Arriving there, Ivan Mironov called for vodka and tea for which he paid
eight kopeks. Comfortable and warm after the tea, he chatted in the very
best of spirits with a yard-porter who was sitting at his table. Soon
he grew communicative and told his companion all about the conditions
of his life. He told him he came from the village Vassilievsky, twelve
miles from town, and also that he had his allotment of land given to
him by his family, as he wanted to live apart from his father and his
brothers; that he had a wife and two children; the elder boy went to
school, and did not yet help him in his work. He also said he lived in
lodgings and intended going to the horse-fair the next day to look for a
good horse, and, may be, to buy one. He went on to state that he had now
nearly twenty-five roubles--only one rouble short--and that half of it
was a coupon. He took the coupon out of his purse to show to his new
friend. The yard-porter was an illiterate man, but he said he had had
such coupons given him by lodgers to change; that they were good; but
that one might also chance on forged ones; so he advised the peasant,
for the sake of security, to change it at once at the counter. Ivan
Mironov gave the coupon to the waiter and asked for change. The waiter,
however, did not bring the change, but came back with the manager, a
bald-headed man with a shining face, who was holding the coupon in his
"Your money is no good," he said, showing the coupon, but apparently
determined not to give it back.
"The coupon must be all right. I got it from a gentleman."

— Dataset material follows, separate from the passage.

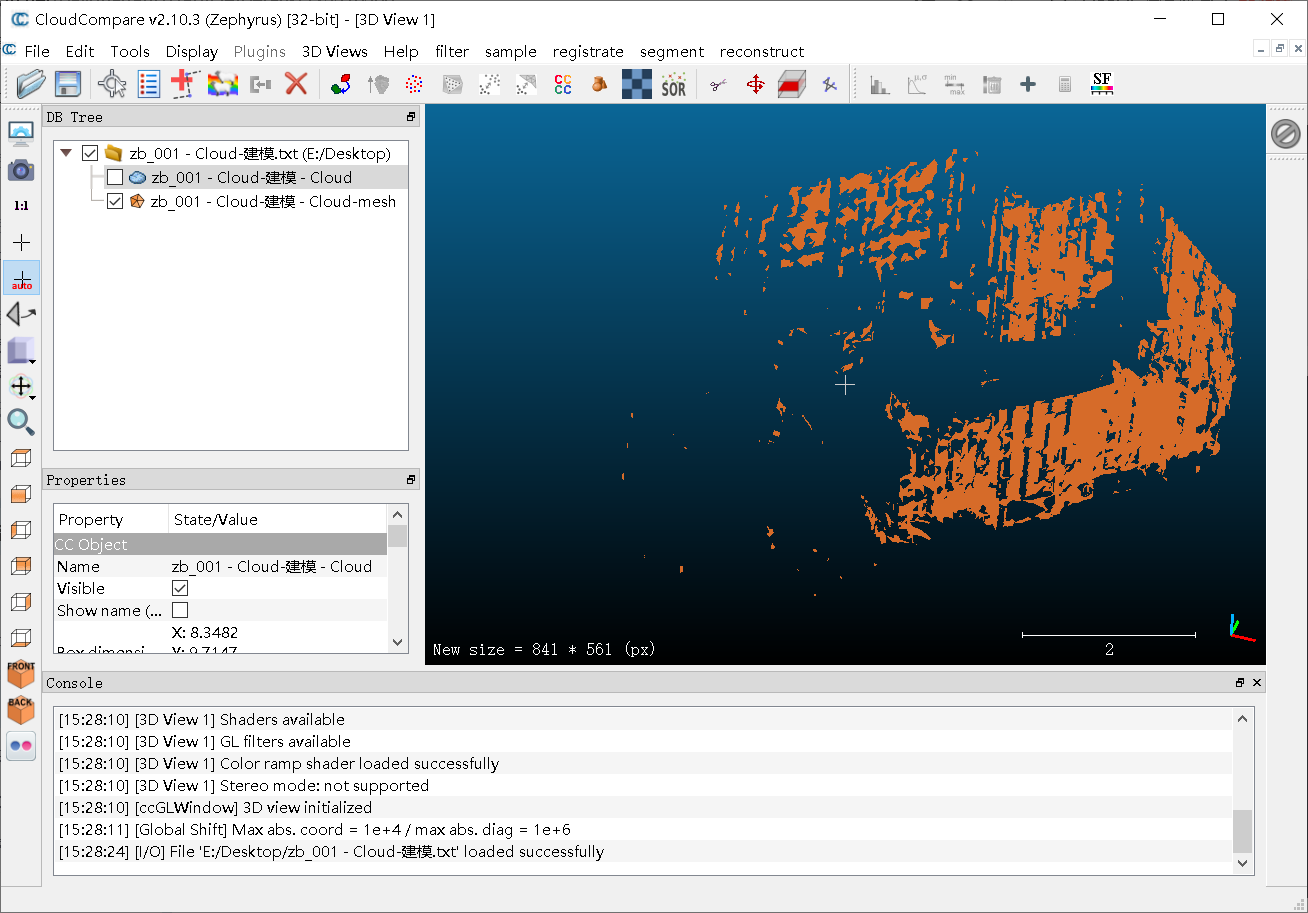Toggle the Show name property checkbox
The width and height of the screenshot is (1308, 913).
(181, 610)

"It is bad, I tell you. The coupon is forged."
"Forged? Give it back to me."
"I will not. You fellows have got to be punished for such tricks. Of
course, you did it yourself--you and some of your rascally friends."
"Give me the money. What right have you--"
"Sidor! Call a policeman," said the barman to the waiter. Ivan Mironov
was rather drunk, and in that condition was hard to manage. He seized
the manager by the collar and began to shout.
"Give me back my money, I say. I will go to the gentleman who gave it to
me. I know where he lives."
The manager had to struggle with all his force to get loose from Ivan
Mironov, and his shirt was torn,--"Oh, that's the way you behave! Get
hold of him."
The waiter took hold of Ivan Mironov; at that moment the policeman
arrived. Looking very important, he inquired what had happened, and
unhesitatingly gave his orders:
"Take him to the police-station."
As to the coupon, the policeman put it in his pocket; Ivan Mironov,
together with his horse, was brought to the nearest station.